Big Backers See Promise in Nunavut Gold
Published in the Northern Miner
By Blair McBride
February 2, 2024
BG Gold, flush with C$8.2 million in a new private capital raising from major industry investors, is preparing to drill this spring at its Whale Cove project in Nunavut.
The private company, owned by London, U.K.-based finance firms Bacchus Capital and AG Gold Investment, plans 8,000 to 10,000 metres of drilling at the project’s Vickers deposit, where historic exploration dates back to the 1960s.
“We pulled together this collection of highly credentialed (and) experienced people in the industry to help us (with) their investment and expertise,” Bacchus Capital and BG Gold chair Peter Bacchus told The Northern Miner in an interview on Friday. “It’s a very big holding. It’s under-explored. It has some pretty racy historic intercepts in a highly prospective region.”
Backers include Glencore (LSE: GLEN) founder Pinkie Green, Harmony Gold (NYSE: HMY) founder Ted Grobicki, former Gold Fields (NYSE: GFI) executives Brett Mattison and Tommy McKeith, and Andre Liebenberg, the CEO of physical uranium holder Yellow Cake (LSE: YCA). The US$1.5-billion-market-cap uranium company was founded in 2017 by Bacchus.
The Whale Cove financing, which took place over December and into early January, makes BG one of the few private explorers to hunt for gold in Nunavut, a remote and infrastructure-poor region that makes it a challenging region for resource development.
Vickers is the main target in the 781-sq.-km project previously known as Pistol Bay.

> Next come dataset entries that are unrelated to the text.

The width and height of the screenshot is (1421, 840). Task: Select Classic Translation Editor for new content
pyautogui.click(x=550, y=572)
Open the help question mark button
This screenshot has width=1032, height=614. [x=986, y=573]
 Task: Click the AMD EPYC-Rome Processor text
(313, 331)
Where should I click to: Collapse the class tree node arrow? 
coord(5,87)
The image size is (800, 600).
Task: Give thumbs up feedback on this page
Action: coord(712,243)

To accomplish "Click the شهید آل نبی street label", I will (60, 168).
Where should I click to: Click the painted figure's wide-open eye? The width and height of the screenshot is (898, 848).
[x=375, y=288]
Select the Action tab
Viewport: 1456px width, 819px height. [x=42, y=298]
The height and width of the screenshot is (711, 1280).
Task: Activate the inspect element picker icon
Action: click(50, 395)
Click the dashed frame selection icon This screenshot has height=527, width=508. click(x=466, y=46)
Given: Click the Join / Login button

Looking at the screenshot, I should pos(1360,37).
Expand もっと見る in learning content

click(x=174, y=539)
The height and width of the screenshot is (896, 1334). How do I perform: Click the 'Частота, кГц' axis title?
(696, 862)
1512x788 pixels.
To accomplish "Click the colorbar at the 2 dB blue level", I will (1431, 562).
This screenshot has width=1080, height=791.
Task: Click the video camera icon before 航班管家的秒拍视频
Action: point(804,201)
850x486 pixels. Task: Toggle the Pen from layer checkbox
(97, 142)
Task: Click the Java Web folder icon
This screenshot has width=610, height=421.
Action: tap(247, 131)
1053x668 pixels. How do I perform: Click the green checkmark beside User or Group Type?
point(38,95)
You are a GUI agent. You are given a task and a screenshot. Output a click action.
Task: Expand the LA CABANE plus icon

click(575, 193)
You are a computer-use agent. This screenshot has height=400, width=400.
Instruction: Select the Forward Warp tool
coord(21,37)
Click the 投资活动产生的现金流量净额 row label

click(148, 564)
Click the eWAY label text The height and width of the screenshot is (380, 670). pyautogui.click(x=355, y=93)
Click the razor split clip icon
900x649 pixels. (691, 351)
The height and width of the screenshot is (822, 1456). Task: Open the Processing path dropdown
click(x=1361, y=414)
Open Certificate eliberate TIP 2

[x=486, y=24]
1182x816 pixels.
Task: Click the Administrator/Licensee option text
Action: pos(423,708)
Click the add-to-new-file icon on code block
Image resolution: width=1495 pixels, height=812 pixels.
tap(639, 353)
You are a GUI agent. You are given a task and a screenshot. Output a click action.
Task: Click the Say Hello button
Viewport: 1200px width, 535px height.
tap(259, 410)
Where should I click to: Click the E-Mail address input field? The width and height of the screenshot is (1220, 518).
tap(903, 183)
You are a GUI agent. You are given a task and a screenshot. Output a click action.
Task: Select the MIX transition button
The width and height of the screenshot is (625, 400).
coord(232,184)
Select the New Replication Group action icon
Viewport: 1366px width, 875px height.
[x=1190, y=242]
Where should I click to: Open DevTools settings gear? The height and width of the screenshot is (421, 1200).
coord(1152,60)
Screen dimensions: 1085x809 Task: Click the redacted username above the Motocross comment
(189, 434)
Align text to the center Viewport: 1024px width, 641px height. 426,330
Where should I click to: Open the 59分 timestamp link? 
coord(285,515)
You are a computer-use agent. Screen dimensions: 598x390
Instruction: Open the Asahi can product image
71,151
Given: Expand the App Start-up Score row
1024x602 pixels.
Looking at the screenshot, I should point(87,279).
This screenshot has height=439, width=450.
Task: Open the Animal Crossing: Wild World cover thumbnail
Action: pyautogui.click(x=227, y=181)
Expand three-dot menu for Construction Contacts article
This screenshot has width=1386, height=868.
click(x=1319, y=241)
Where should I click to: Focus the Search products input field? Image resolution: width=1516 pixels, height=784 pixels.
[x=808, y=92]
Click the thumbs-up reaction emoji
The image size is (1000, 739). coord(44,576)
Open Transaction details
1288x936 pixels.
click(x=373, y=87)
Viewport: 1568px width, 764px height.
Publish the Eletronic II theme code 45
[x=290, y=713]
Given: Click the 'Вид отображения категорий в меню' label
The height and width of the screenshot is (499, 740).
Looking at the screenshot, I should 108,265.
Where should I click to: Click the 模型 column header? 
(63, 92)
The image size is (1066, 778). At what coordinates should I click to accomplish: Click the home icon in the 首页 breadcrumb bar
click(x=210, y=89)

In the mid-1980s, exploration picked up at the site when Inco drilled an intercept that returned 149.8 metres grading 2.55 grams gold per tonne.
Northquest bought the project in 2010. According to a 2016 initial resource, Vickers hosts 7.7 million inferred tonnes grading 2.95 grams gold per tonne for 739,000 ounces.
Almost a decade ago, Russian miner Nordgold acquired a stake in Northquest and did further drilling that more than doubled the resource. In 2020, it reported 22.3 million inferred tonnes at 2.2 grams gold for 1.5 million ounces. Nordgold had raised its stake in the project to 100% when BG bought it in 2022. BG hasn’t disclosed the purchase price, but Bacchus said its capital raising would value Whale Cove at more than C$40 million.
About 46,000 metres in total have been drilled at Whale Cove and 30,000 metres at Vickers, where BG seeks to explore more at depth.
“Our analysis is, we think there’s the potential to explore or to centre the program around high-grade material down plunge and down dip,” Bacchus said. “The previous owner was focused on establishing large open-pittable resources. The geological work we’ve undertaken… suggests an alternative approach to test that high-grade material in some of those racy intercepts will be an interesting thing to do.”
The company has brought on David Reading, former chief geologist at Randgold Resources as chair of BG’s technical committee. It has designed the exploration program to test and confirm the down-plunge extensions of high-grade mineralization. This year’s program will also focus on reassessing existing and potential exploration targets in the region.
Bacchus says the program could help upgrade Vickers’ resource but isn’t likely to happen this year. Depending on the progress of exploration, he said it might make sense in the future to return the project to the public market.
“We want to see how we track with the results this year and see what markets are like and how the costs stack up,” he said. “I think we’re benefiting in that there’s limited competition. Juniors are quite cash-poor at the moment. Public markets are quite tough. It gives us a great opportunity to make a good run of it this year.”
Whale Cove is located near the namesake hamlet in the Kivalliq region on the west coast of Hudson Bay. The project is about 80 km south of Agnico Eagle Mines’ (TSX: AEM; NYSE: AEM) Meliadine gold mine.